An Accelerated Approach to Safely and Efficiently Test Pre-Production Autonomous Vehicles on Public Streets
This addresses the challenge for automobile and mobility companies to safely and efficiently test autonomous vehicles on public streets, though it appears incremental as it builds on existing testing methods.
The study tackled the problem of testing pre-production autonomous vehicles on public roads, which is currently tedious, costly, and risky due to rare safety-critical cases and unlimited traffic scenarios. The proposed Accelerated Deployment framework achieved highly accurate estimation with much faster evaluation time and lower deployment risk.

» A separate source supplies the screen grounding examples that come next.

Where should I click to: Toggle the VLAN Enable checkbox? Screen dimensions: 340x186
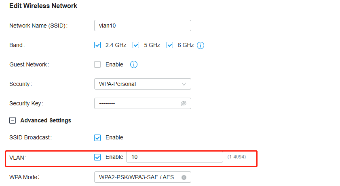tap(97, 157)
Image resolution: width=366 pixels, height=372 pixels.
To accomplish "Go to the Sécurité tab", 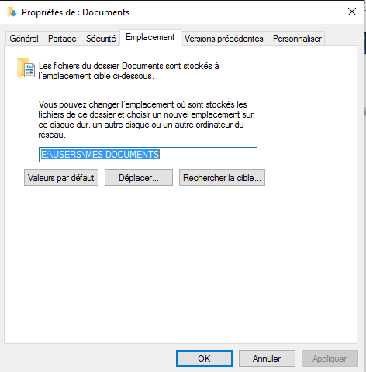I will [101, 39].
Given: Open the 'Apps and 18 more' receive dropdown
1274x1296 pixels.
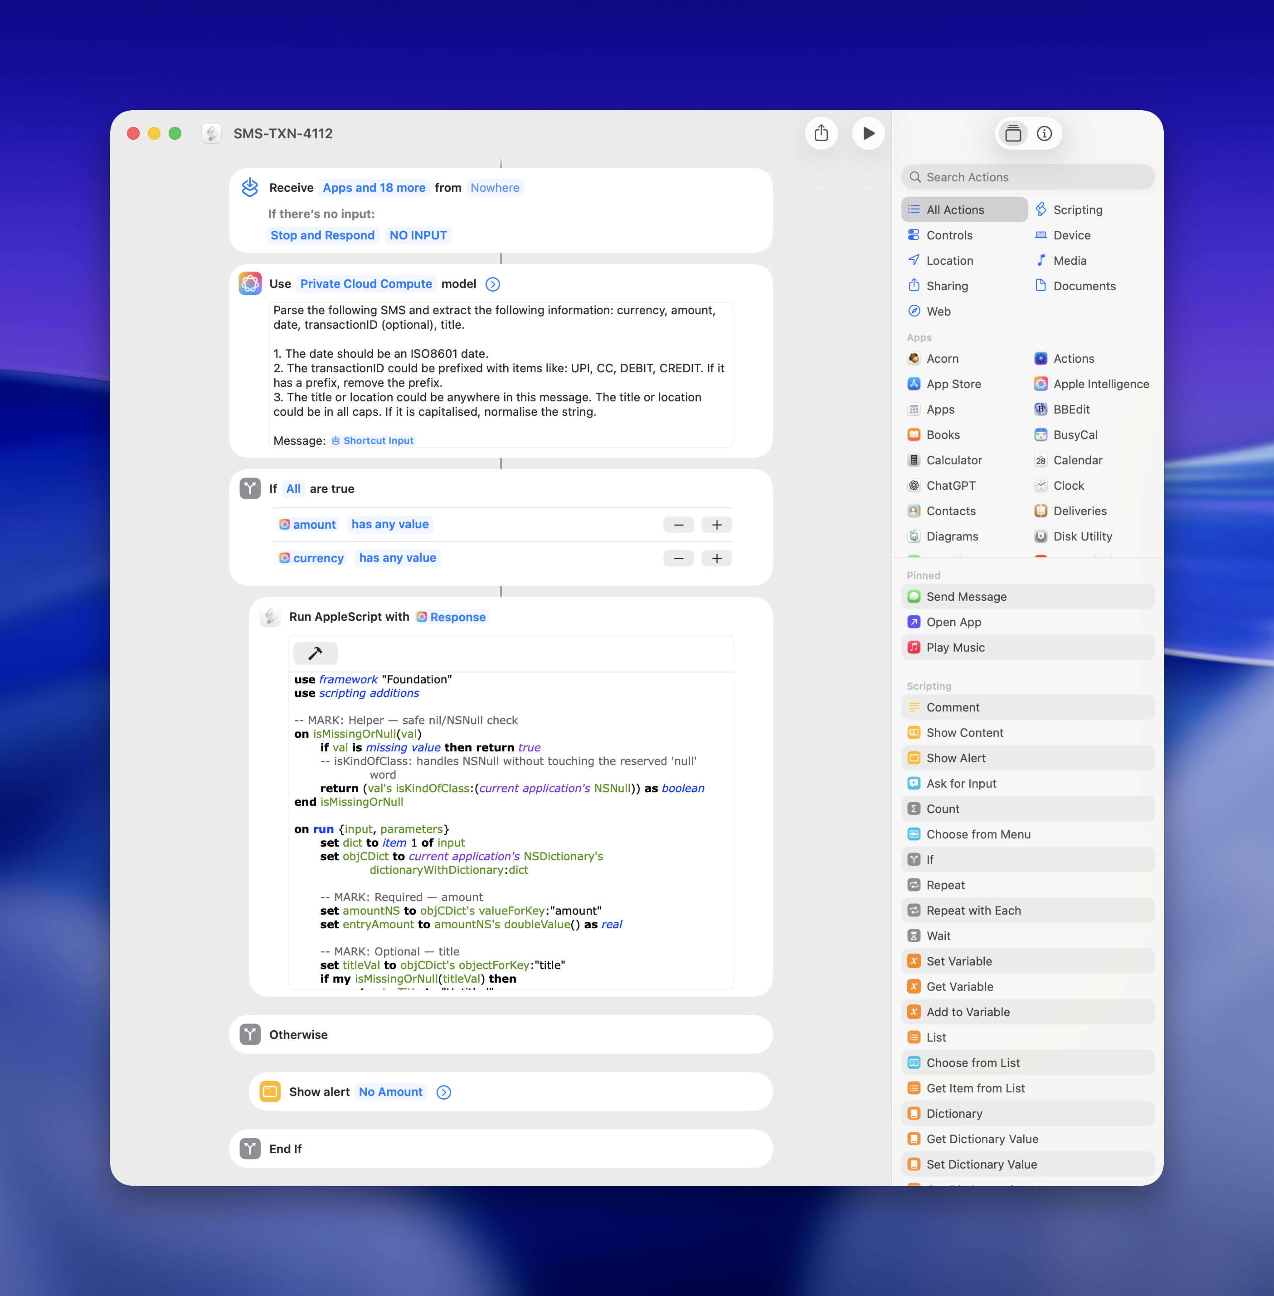Looking at the screenshot, I should [374, 187].
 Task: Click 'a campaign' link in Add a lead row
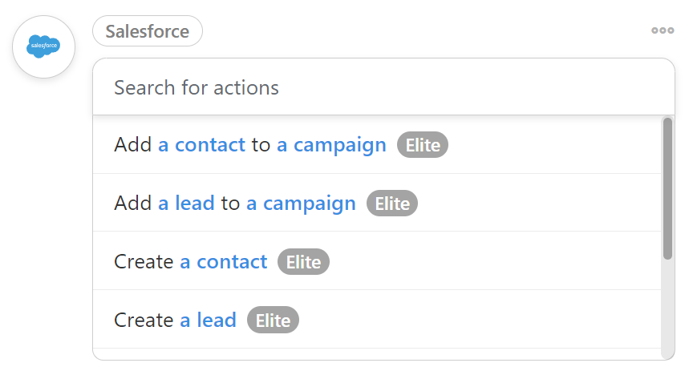pyautogui.click(x=301, y=204)
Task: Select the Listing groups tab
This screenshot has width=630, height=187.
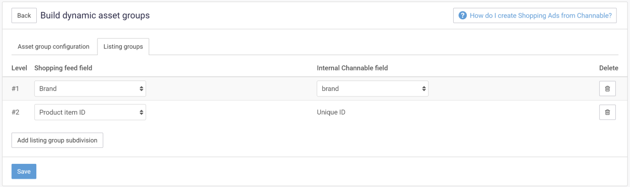Action: pos(123,47)
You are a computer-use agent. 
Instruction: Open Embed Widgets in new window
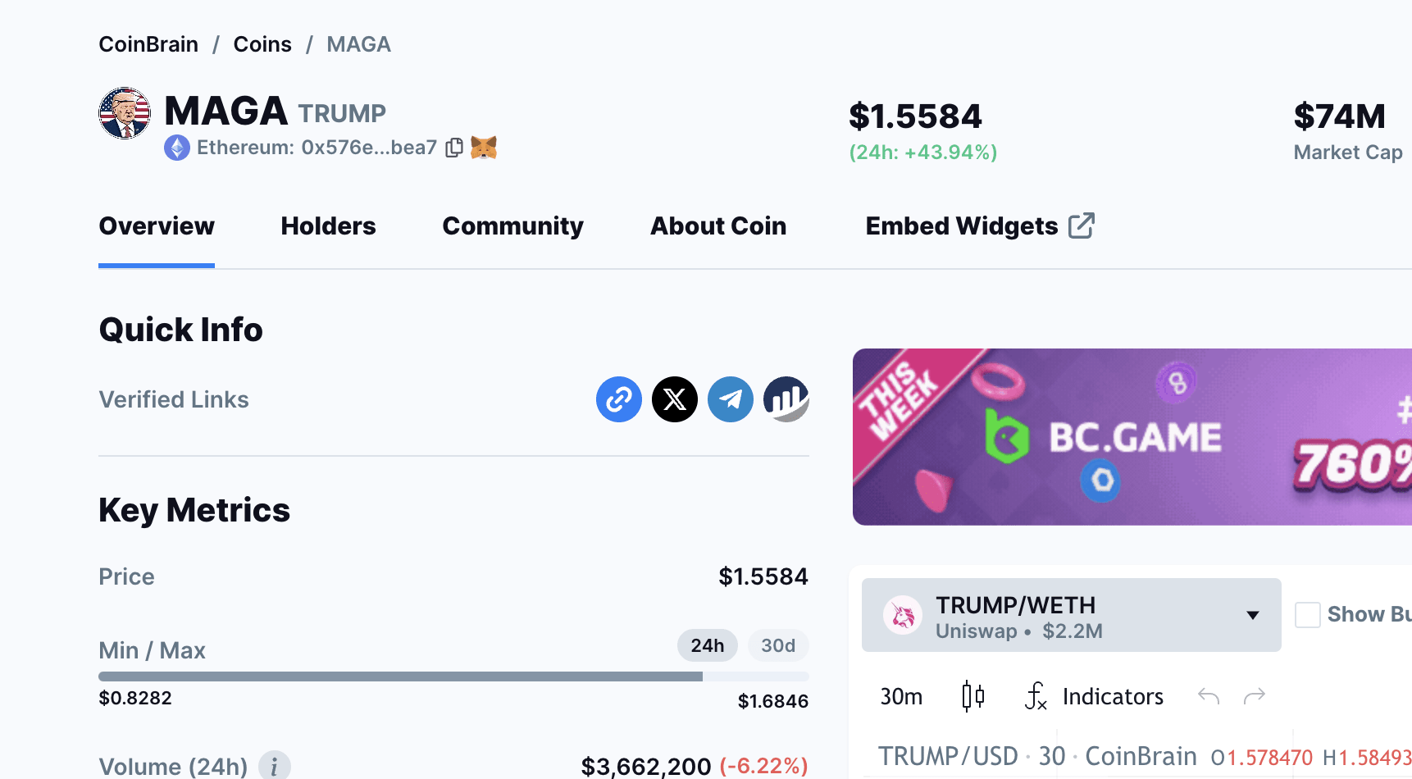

Various automobile and mobility companies, for instance Ford, Uber and Waymo, are currently testing their pre-produced autonomous vehicle (AV) fleets on the public roads. However, due to rareness of the safety-critical cases and, effectively, unlimited number of possible traffic scenarios, these on-road testing efforts have been acknowledged as tedious, costly, and risky. In this study, we propose Accelerated De- ployment framework to safely and efficiently estimate the AVs performance on public streets. We showed that by appropriately addressing the gradual accuracy improvement and adaptively selecting meaningful and safe environment under which the AV is deployed, the proposed framework yield to highly accurate estimation with much faster evaluation time, and more importantly, lower deployment risk. Our findings provide an answer to the currently heated and active discussions on how to properly test AV performance on public roads so as to achieve safe, efficient, and statistically-reliable testing framework for AV technologies.